BEGIN RECORDS SUPPLIED

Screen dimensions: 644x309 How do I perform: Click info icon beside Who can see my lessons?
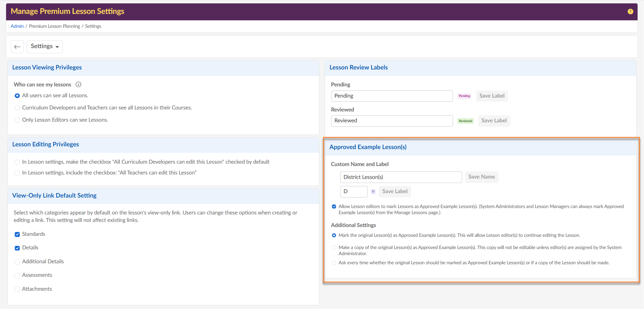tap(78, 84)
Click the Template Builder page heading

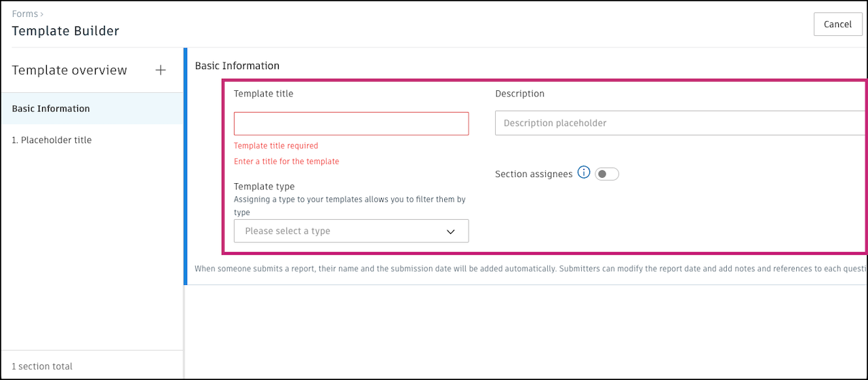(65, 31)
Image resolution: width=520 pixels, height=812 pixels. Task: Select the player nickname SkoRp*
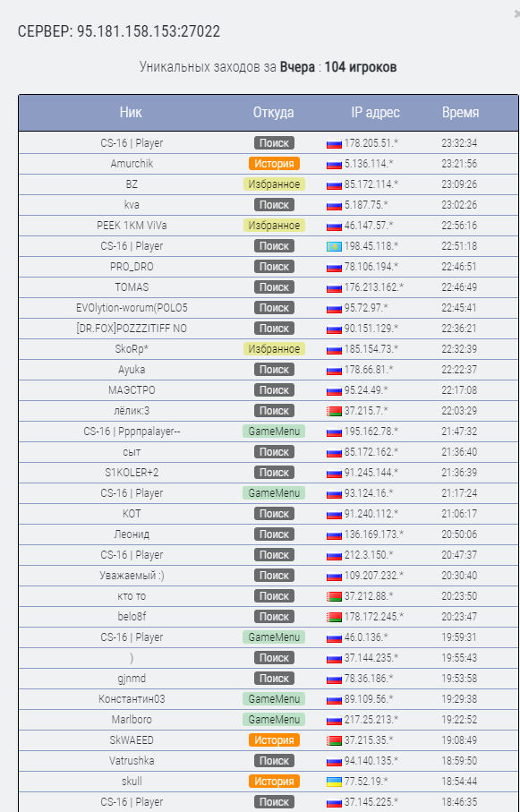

END RECORDS SUPPLIED
BEGIN RECORDS SUPPLIED

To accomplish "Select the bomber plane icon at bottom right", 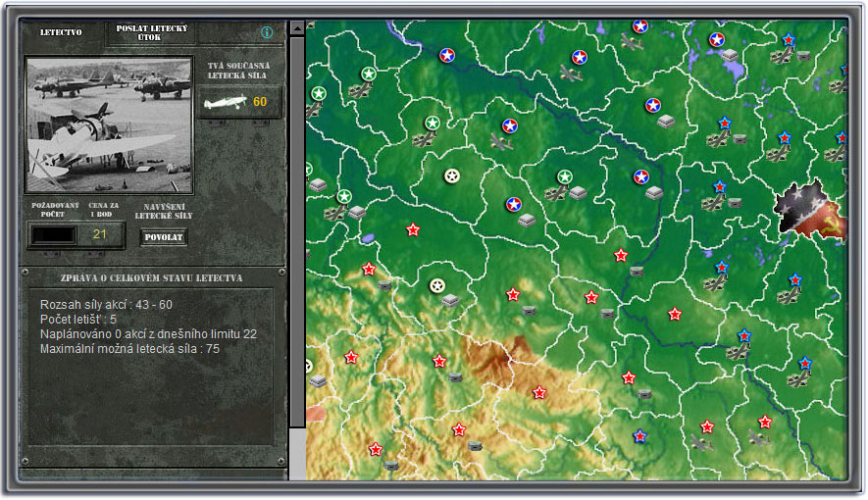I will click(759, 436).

END RECORDS SUPPLIED

▶ _EXERCISE REQUIREMENTS_
Starting at the line above that has "Click the Template Builder page heading" and ending at the line that has "Image resolution: width=520", copy each line exactly, leaving the pictures out and adding nothing.

▶ _EXERCISE RESULT_
Click the Template Builder page heading

(65, 31)
Image resolution: width=520 pixels, height=812 pixels. Task: Select the player nickname SkoRp*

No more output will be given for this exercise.